According to the city’s heating plan, MOEK ensures heat distribution to a building, and then the owners of building or the management companies are responsible for the internal distribution of the heat.
“It is a difficult and intense period for the utility workers. Operators supervise the correct temperature increase in the heat carrier (water) around the clock. This is very important, because if the temperature schedule is not observed, serious problems can occur. We control this strictly,” Head of the Department of Housing and Utilities Gasan Gasangadzhiyev said.
The current PGU-220 combined cycle gas turbine’s power unit was installed at TETS 12 in 2015. With this upgrade, the plant’s capacity increased by over 50 percent.
Heat is on the way
The heat carrier (water) is sent to pump stations (PS) through pipes. Their task is to generate hydraulic pressure. The hot water pressure from the central heating stations is very high, so it must be reduced for the supply stations at the buildings. Also, the distance to these stations can be lengthy, and the pressure in the pipes can change. Special equipment at pump stations regulates the pressure of the carrier to transfer the heat further, to district heating substations. This is the main task of a pump station: to normalise the pressure.
What’s next? The cycle continues: at the district heating substations (DHS) the heat carrier releases energy to transfer heat into the heating and water systems of the building, where it is distributed among flats and runs through every radiator. After the heat is released, the water comes back to the district heating substation, then to the pump station, where it is pumped back to the central heating plant.
The main requirement for pump station technicians is to wear hardhats. Only specialist can touch the pipes, levers and other controls.
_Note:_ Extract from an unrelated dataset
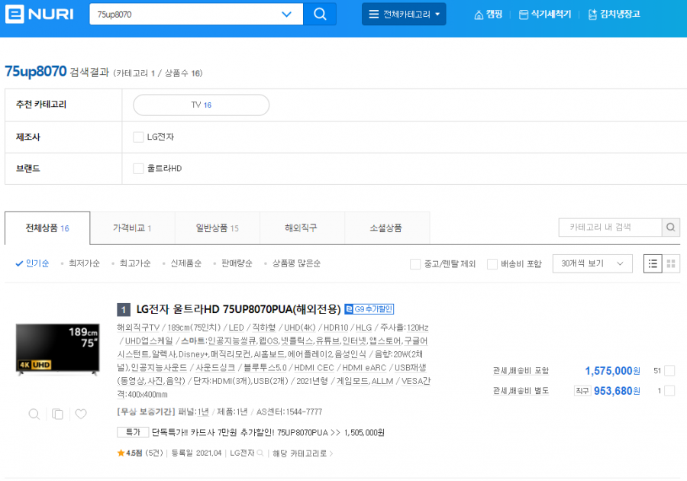687x481 pixels.
Task: Check the LG전자 manufacturer checkbox
Action: point(138,137)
The equipment requires high voltage: over 10,000 V, so touching anything is prohibited.
There are 24 pump stations in Moscow.
Heat in Muscovites’ flats
A central district heating substation includes a large amount of equipment in a separate out building that provides heat and hot water for a building or a group of buildings. Water (the heat carrier) comes from the pump station. This small outbuilding is located in the courtyard of a residential building and can be used by several buildings. For example, five residential buildings and a school are connected to the district heating substation on Novokosinskaya Street.
“Everything works automatically. The heat carrier comes to the central district heating substation and then to the heat-exchange unit. From there it goes to the heat distribution system,” said Alexander Kuznetsov, Deputy Chief Engineer at MOEK’s branch No. 5.
The central district heating substation also has a smart device, which measures the temperature in the street with special sensors and sets the water temperature, for residential buildings. The regulations state that the temperature should be no lower than 18 degrees Celsius, and the temperature in the building changes with the weather.